I miei editori mi fecero i complimenti.
Tre mesi dopo succede questo. In prima pagina io lancio un appello per una bimba rumena (che ora è la mascotte del giornale). Malata. La bimba viveva e vive in Romania. Alcuni amici di famiglia vennero da me, proponendomi di lanciare una sottoscrizione così da permettere a questa bimba di farsi curare e operare in Italia (a Bologna).
Qualcuno disse: è una battaglia persa. Una città bigotta come Vercelli risponderà negativamente, dirà che vengono prima i problemi dei bimbi italiani, dirà insomma: che si faccia curare in Romani quella bimba malata.
E invece successe che ci fu una gara di solidarietà bellissima.
Dal politico della Lega Nord al militare della caserma di artiglieri al no global: tutti a contribuire.
In redazione arrivò una pensionata: posso dare solo 20 euro, disse, ho una pensione di 600.

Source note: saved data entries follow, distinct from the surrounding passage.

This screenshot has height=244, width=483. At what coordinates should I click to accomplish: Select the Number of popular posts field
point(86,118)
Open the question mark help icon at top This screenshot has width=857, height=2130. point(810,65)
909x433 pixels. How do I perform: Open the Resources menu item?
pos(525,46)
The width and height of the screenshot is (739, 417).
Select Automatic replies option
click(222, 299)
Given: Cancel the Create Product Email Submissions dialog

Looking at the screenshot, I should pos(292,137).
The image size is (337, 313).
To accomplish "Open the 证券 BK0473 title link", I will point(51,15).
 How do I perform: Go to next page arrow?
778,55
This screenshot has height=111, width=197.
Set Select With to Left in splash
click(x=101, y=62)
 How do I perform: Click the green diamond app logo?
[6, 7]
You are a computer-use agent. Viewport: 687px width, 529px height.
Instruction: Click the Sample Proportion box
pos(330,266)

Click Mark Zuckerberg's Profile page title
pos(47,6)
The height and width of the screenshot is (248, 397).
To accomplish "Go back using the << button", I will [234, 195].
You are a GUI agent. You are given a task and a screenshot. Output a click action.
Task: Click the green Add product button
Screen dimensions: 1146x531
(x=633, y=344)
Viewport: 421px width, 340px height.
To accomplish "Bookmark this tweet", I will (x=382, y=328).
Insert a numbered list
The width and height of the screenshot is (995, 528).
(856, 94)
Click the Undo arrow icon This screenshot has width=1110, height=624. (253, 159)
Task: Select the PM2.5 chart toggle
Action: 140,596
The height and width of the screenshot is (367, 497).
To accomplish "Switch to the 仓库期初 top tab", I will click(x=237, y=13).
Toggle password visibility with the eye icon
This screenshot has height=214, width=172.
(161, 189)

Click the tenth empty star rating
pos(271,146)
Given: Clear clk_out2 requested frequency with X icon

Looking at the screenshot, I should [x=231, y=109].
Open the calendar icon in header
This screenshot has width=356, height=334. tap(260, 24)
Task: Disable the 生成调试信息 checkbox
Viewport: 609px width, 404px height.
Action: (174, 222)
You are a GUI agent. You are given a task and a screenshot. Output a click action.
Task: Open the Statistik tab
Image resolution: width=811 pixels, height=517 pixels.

Poi una madre. Mio figlio, disse, ha ricevuto questi 50 euro in regalo per il suo compleanno e ora vuole regalarli lui a.
Una società di atletica raccolse soldi, li spedì al giornale con una lettera che iniziava con un auspicio: Che tu possa correre felice.
Ci feci il Tirolo più importante della prima pagina.
Insomma, in poco tempo raccogliemmo 15mila euro e la bimba fu operata al Rizzoli di Bologna (dove – e qui lo sottolineo con piacere – il medico che la operò, venuto a conoscenza del caso, rinunciò alla sua parcella).
Nel frattempo continuavo a monitorare le vendite del giornale, numero dopo numero.
Bene, notai una cosa. Che ogni volta che in prima pagina noi scrivevamo di questa bimba e pubblicavamo la sua foto (col consenso della famiglia) le vendite calavano. Saremo usciti venti volte, con il volto, prima imbronciato (perché questa bimba, a sei anni, sapeva) poi sorridente. E tutte le volte c’era qualcuno che, vedendo la prima pagina, preferiva comprare altro.
Poi è vero: la gente, sui giornali, cerca le disgrazie altrui.
Se certi giornali son giornalacci è perché devono sopravvivere: non siamo in Spagna dove i giornali nazionali aprono con pagine e pagine di politica estera.
Ma certi argomenti fanno un po’ paura.
E io questo lo capisco. Specie a chi li ha vissuti come un incubo, per mesi e mesi.